David Bowie

Reality (ISO/Columbia)

At this late date, only the acolytes await the latest Bowie release, the casual fan having been waved off long ago by slow sell-backs masquerading as Low comebacks every few years. Bowie will never be as artistically rewarding as he was during the '70s or as commercially viable as he was in the '80s. It's a fact of life -- sad, if you want to be sentimental about it, but realistic, if you prefer to be pragmatic -- in this age of scary pop monsters young enough to be his grandkids roaming the charts. Fine with him, of course, as it frees him up to write about being a middle-aged man ("Never Get Old," as if) without fear of cash-register retribution. Like Dylan, Bowie now proffers the oblique sneak peek into his life without giving away too much, only enough to pretend there's autobiography in those falsehoods. If you care, you care a lot; if not, you couldn't be bothered and shouldn't be blamed, not when the best songs on his last album were Pixies and Neil Young covers anyway.
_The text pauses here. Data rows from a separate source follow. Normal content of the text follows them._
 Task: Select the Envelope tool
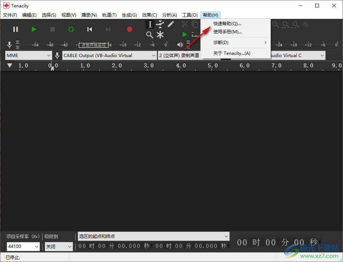point(160,24)
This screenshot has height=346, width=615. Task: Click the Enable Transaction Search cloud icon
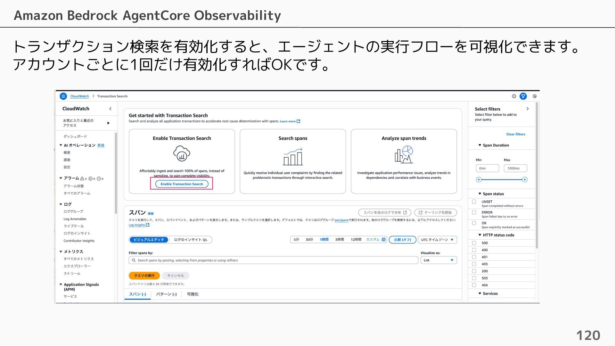point(182,153)
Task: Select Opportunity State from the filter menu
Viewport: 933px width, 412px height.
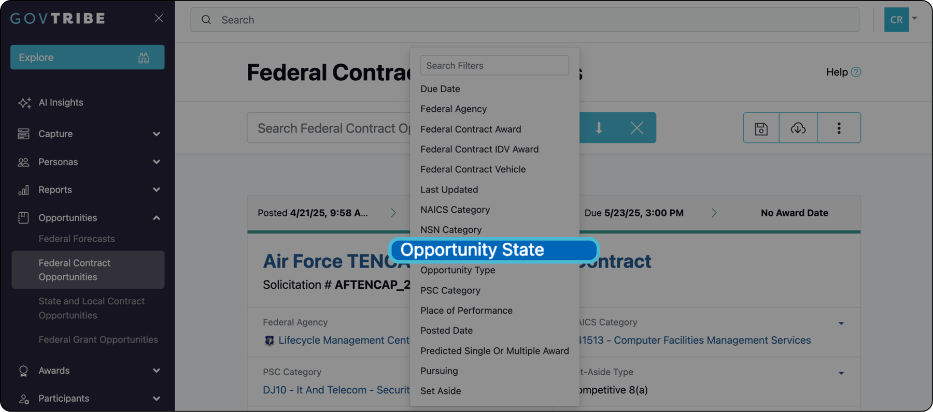Action: pyautogui.click(x=493, y=250)
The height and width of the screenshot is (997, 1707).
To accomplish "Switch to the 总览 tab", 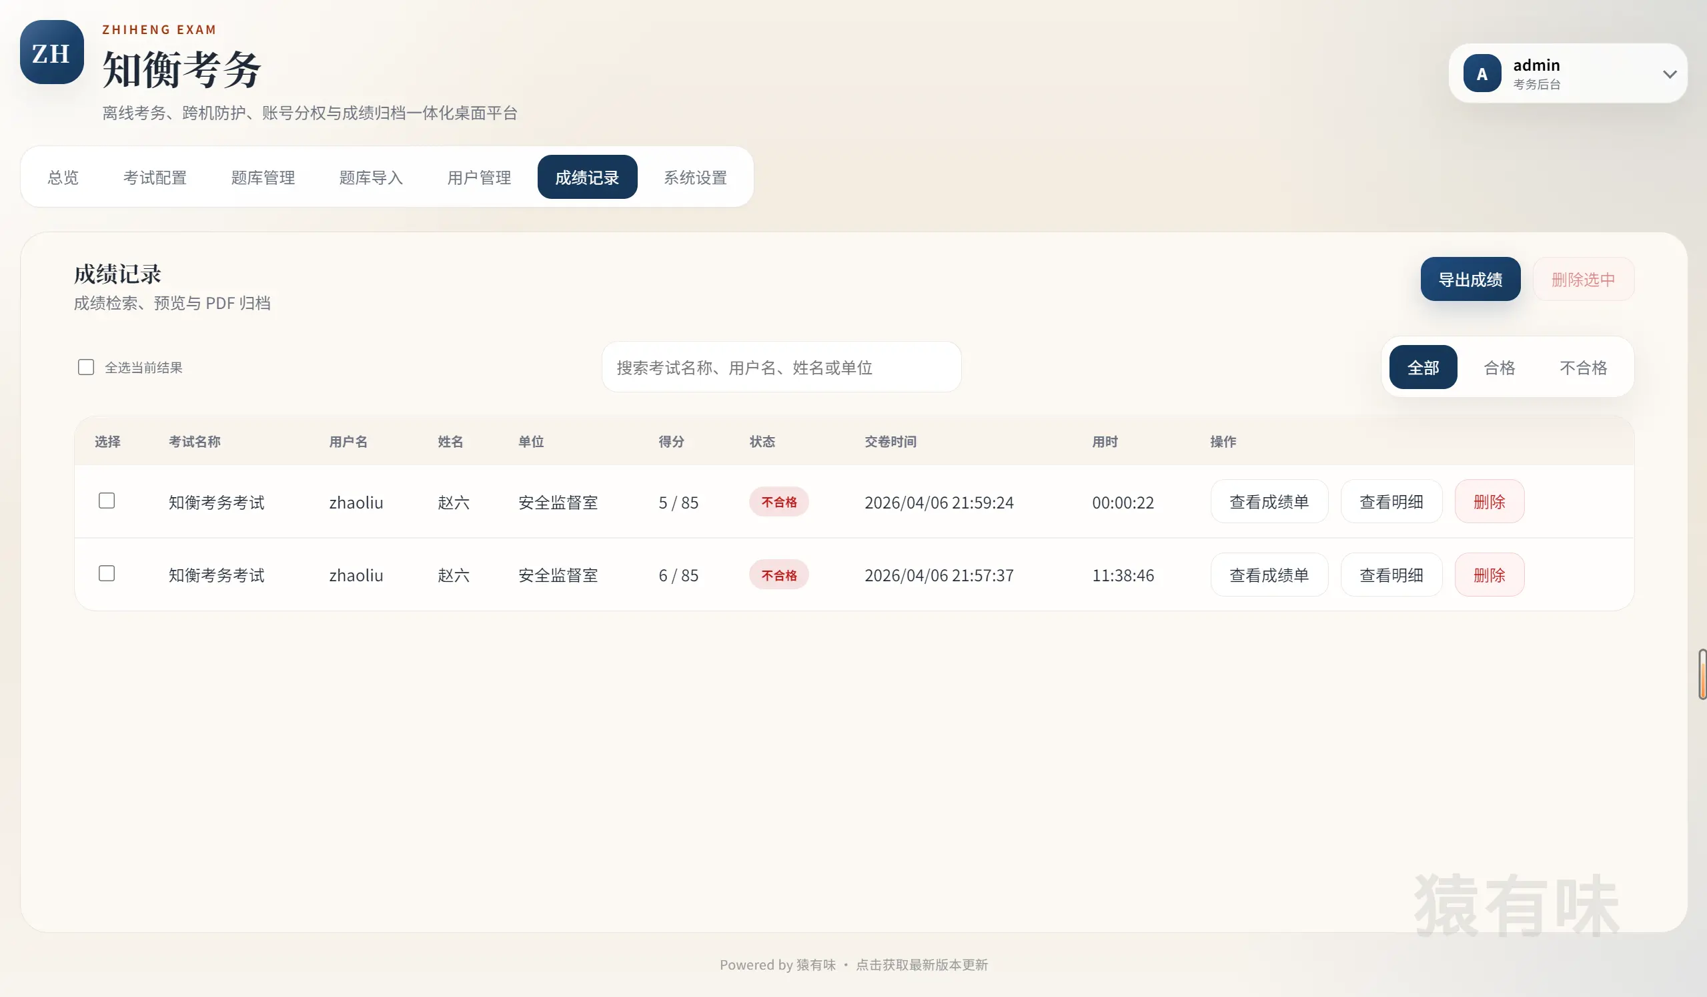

Same goes here, with George Harrison-via-Ronnie Spector ("Try Some, Buy Some") and Jonathan Richman ("Pablo Picasso") standing tall among the sit-down rockers, which do the middle-aged shuffle without really breaking a sweat -- save the title track, at least till he starts singing about how "tragic youth was looking young and sexy," and then you just want to turn away from the man singing into the mirror. Once more he's working with Tony Visconti, and once more he's singing about living in NYC -- which means, no duh, thinly veiled songs about living, dying and dancing till sunup in Terrorist Town. Problem is, all you've really got here are a batch of well-done come-and-go-and-gone songs and not singles, which, despite the concepts and costumes of decades past, was where Bowie thrived -- ya know, the anthemic arena sing-along, the dance-floor chant, the space-age boogie. Hate to say it, but Bowie thrived before he figured out how to sing, much less dance; now he's just showing off without much to show for it.